When I started my drapery-making business here 20-odd years ago, I was fortunate enough to get into the Community Futures program. One of the first things I was tasked with doing was a business plan. That almost did me in. How was I supposed to project revenue? What did that even mean? But I did it. And it was the smartest thing I ever did for my business.
It was a plan. It laid out the desired route from here to there, and it helped me anticipate any difficulties I might have along the way. I even had to calculate how much garbage the business might create and make sure I could use the local garbage pickup for that, or if I’d have to take it away myself. — Think time, car usage, money for the gate lady…
It was an eye-opening experience and I’m positive it was one of the major reasons I was successful.
As a side gig, I started to do some pretty complicated baking; macarons, lacey, blistering hot syrupy cone things to hold the ceviche, vegan chocolate cake, the Opera cake that had about 50 steps, and almost as many ingredients. I knew going in that if I didn’t follow the recipes, I’d run a high risk of failure. What’s a recipe? It’s a plan.
Every once in a while I sew something new. Made a hat last week. I got the pattern out, looked at the pieces, and read the directions. The plan. I knew If I just winged it, there was a good chance it wouldn’t go together like it was supposed to.
Little wins need a plan. Big wins need a plan.

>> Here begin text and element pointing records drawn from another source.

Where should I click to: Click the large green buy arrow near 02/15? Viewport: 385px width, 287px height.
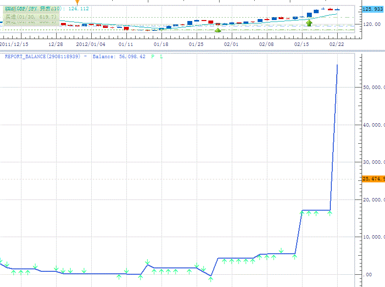coord(309,22)
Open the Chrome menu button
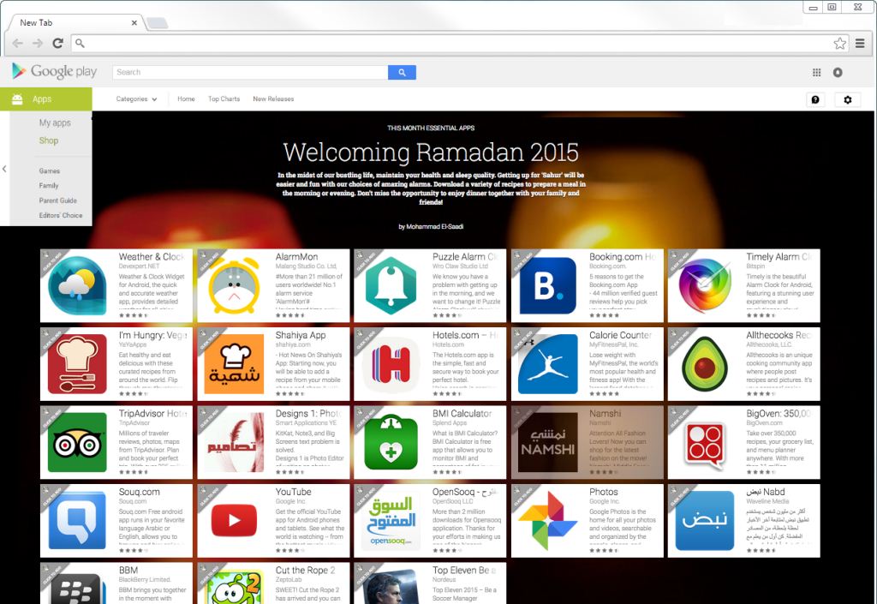This screenshot has height=604, width=877. (859, 41)
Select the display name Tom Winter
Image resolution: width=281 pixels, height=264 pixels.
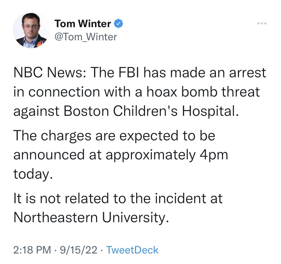point(82,23)
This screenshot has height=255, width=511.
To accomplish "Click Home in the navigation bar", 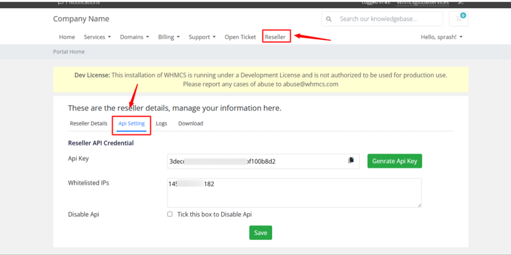I will click(x=67, y=37).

Going to town for groceries usually involves a plan, sometimes with only two steps, but they are there for a reason. They help ensure success. For example: stop at the grocery store last so the frozen things stay frozen till I get home.
But the pitfall of a plan, the one I see so often, is that if the plan falls apart, or has unanticipated hurdles, too often the resulting action is to abandon the plan, rather than stop, re-think and re-plan.

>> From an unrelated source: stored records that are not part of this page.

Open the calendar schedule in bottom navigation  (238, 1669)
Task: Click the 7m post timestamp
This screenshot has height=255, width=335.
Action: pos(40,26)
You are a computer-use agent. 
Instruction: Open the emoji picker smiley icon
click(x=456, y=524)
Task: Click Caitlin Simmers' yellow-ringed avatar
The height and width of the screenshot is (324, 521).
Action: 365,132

If the cake doesn’t rise to the occasion, make a sauce and call it a pudding.
Stopping, rethinking, and re-planning in itself is a new plan. Crikey, I know… But the astounding thing about this is that you will feel better about yourself just for the rethinking.
That, in itself, is a win. And it’s all about the wins.
My most visited topic lately is decluttering. I write about it a fair bit, and I have written a book about it, which was quite a planning production in itself. But the astounding thing I see over and over is that a plan is a predictor of success. Not having a plan is a predictor of failure. A plan is not ‘let’s bake a cake’, or ‘let’s declutter the hall closet’.
A plan is a detailed roadmap of how to get from here to where you want to be.
“When life goes according to plan, you feel calm and in control. By planning — and working the plan — you get better at planning, and you reap both the intellectual and emotional rewards of that.” ( Jean Morony, Thinking Directions.com “What’s the Value of Planning”).
I’m planning on doing more writing about planning.